World’s Greatest Investor Series: Part 1 – Benjamin Graham

Last update - 13 January 2019 By Rivkin

Born in London, Graham immigrated to the United States at a young age where he grew up in New York before attending Columbia University, graduating in 1914 before beginning his career on Wall Street with Newburger, Henderson & Loeb, where he made partner within six years.

Widely regarded as the father of security analysis & value investing, Graham is well known for publishing two books, “Security Analysis” (1934) co-authored with David Dodd and “The Intelligent Investor”(1949) which are still in print today. In 1926 the Graham-Newman partnership was formed, which Graham managed until retirement in 1956, achieving an average annual return of 17%.
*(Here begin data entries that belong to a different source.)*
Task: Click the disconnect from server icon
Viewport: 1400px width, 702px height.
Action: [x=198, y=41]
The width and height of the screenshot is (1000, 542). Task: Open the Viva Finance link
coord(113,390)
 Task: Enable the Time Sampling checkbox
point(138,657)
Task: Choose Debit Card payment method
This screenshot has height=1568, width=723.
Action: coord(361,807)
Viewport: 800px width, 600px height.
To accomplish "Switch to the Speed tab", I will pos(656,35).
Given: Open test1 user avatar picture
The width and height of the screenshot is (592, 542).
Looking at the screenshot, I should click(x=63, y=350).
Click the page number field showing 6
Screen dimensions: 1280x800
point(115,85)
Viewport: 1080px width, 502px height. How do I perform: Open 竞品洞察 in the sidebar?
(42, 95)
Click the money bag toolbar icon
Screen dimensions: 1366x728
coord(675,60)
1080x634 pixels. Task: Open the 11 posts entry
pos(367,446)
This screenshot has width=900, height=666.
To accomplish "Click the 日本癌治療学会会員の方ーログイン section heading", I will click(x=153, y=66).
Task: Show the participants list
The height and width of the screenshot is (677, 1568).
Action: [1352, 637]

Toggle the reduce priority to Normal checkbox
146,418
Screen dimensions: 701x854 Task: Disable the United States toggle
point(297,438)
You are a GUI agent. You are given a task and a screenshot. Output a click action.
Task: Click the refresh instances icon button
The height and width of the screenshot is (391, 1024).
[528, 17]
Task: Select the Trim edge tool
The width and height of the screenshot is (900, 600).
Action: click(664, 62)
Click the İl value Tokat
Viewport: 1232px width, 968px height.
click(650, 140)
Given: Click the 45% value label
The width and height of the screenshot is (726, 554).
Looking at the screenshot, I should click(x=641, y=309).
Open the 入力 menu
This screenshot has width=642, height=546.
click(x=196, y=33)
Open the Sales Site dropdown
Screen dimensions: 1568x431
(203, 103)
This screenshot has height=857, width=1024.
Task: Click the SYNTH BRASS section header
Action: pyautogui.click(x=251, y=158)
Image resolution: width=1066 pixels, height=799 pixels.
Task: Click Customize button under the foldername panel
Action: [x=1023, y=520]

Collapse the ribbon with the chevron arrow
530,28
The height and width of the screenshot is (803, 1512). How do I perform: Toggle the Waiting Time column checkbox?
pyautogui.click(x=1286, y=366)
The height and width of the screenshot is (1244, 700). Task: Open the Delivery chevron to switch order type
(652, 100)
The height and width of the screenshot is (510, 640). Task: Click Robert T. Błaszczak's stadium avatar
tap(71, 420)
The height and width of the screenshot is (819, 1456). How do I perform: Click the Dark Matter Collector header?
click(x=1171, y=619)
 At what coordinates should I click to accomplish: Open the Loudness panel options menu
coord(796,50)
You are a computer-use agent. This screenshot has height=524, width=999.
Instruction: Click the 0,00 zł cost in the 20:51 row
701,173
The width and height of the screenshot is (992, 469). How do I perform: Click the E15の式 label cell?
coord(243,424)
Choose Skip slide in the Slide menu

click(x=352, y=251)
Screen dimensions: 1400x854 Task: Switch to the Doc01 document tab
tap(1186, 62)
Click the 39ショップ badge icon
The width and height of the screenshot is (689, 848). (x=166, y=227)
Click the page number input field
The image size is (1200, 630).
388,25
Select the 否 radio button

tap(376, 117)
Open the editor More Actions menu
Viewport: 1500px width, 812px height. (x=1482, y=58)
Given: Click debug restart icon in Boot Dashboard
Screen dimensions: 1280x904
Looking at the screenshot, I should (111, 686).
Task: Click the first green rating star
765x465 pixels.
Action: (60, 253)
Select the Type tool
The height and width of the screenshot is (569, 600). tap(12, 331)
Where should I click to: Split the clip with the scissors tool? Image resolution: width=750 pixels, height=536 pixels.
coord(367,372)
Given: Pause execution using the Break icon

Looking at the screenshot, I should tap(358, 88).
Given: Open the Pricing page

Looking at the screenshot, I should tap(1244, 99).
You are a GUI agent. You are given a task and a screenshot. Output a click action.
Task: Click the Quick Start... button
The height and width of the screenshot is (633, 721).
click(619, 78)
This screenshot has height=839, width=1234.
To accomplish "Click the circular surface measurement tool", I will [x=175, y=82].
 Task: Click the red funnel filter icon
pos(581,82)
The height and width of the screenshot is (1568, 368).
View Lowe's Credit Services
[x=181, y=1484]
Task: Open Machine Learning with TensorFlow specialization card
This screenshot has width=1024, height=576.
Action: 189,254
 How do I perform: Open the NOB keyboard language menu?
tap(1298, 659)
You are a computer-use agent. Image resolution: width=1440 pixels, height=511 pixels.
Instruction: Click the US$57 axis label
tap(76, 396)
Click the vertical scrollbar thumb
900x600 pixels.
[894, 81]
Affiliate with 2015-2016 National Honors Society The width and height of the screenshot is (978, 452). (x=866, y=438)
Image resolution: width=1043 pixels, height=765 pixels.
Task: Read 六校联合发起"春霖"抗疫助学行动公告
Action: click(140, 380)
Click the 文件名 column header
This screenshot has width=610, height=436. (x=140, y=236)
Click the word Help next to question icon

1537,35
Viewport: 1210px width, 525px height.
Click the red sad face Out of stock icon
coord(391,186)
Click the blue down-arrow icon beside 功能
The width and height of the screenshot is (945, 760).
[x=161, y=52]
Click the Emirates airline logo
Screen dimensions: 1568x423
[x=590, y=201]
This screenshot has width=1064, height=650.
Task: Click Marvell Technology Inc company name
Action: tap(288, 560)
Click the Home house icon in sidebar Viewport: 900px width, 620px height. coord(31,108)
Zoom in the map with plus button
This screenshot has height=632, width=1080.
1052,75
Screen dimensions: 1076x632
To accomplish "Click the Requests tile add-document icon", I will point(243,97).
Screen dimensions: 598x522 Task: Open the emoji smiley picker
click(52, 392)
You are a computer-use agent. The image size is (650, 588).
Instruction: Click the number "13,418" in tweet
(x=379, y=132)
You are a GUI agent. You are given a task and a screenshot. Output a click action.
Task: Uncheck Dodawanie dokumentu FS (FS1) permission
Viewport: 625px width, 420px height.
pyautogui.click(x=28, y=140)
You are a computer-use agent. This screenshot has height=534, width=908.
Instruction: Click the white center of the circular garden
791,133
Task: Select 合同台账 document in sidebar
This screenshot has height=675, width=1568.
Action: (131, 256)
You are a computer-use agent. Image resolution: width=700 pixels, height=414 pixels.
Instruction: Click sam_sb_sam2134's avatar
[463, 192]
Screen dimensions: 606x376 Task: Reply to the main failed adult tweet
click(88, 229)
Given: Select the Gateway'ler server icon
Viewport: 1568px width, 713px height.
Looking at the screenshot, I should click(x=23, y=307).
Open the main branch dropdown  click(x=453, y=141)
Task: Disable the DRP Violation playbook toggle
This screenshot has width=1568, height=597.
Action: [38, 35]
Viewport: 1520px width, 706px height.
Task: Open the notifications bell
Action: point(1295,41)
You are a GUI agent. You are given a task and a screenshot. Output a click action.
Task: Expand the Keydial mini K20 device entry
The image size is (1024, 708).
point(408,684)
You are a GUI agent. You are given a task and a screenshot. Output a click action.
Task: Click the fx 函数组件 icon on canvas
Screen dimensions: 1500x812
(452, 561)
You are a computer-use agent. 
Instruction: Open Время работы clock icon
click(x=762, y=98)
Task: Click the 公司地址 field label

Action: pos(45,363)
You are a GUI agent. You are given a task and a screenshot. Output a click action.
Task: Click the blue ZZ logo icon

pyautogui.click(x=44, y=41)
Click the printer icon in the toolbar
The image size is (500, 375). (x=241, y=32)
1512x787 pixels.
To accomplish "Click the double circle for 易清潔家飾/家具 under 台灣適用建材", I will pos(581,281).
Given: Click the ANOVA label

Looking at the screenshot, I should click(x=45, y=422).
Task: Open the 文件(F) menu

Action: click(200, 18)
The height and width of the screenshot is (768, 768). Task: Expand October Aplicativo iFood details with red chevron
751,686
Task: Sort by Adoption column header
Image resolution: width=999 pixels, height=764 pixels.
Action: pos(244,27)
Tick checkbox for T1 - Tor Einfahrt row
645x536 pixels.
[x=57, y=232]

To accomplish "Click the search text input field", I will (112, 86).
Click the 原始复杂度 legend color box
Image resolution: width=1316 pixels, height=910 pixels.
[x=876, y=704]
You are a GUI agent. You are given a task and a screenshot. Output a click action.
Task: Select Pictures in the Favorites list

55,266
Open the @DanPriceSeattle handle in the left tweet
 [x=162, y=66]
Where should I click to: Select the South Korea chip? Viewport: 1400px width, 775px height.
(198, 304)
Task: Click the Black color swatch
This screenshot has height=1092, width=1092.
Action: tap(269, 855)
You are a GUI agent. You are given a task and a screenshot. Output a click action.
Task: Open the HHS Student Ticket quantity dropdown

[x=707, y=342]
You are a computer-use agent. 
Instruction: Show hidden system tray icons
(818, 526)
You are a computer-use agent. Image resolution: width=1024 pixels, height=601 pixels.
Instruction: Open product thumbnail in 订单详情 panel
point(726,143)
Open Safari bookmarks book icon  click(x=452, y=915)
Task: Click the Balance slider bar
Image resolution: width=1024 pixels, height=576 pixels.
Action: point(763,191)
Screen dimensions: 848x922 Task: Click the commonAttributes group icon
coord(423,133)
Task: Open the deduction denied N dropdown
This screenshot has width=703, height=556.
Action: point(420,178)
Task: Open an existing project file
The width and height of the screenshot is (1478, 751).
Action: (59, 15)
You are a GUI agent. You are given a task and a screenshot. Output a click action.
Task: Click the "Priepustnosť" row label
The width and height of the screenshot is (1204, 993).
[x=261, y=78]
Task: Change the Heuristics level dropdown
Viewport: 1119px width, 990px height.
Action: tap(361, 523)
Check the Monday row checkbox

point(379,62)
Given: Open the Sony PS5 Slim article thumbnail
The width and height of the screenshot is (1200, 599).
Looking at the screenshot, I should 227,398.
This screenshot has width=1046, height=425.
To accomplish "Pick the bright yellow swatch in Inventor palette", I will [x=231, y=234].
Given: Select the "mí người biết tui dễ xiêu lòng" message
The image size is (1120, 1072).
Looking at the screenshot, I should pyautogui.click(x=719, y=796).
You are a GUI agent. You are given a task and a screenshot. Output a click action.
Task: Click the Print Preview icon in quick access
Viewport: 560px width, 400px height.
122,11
During his career he also lectured at Columbia university, including a student named Warren Buffett, where he coined the phrase “margin of safety” when evaluating companies with sound long term fundamental but a temporarily low stock price, effecting the difference between the purchase price and intrinsic value. He also used a character named “Mr. Market” to describe the market as a business partner who made new offers each day to buy or sell a business to you. As stock prices fluctuate in value it provides opportunities to buy when prices fall sharply and sell when they advance.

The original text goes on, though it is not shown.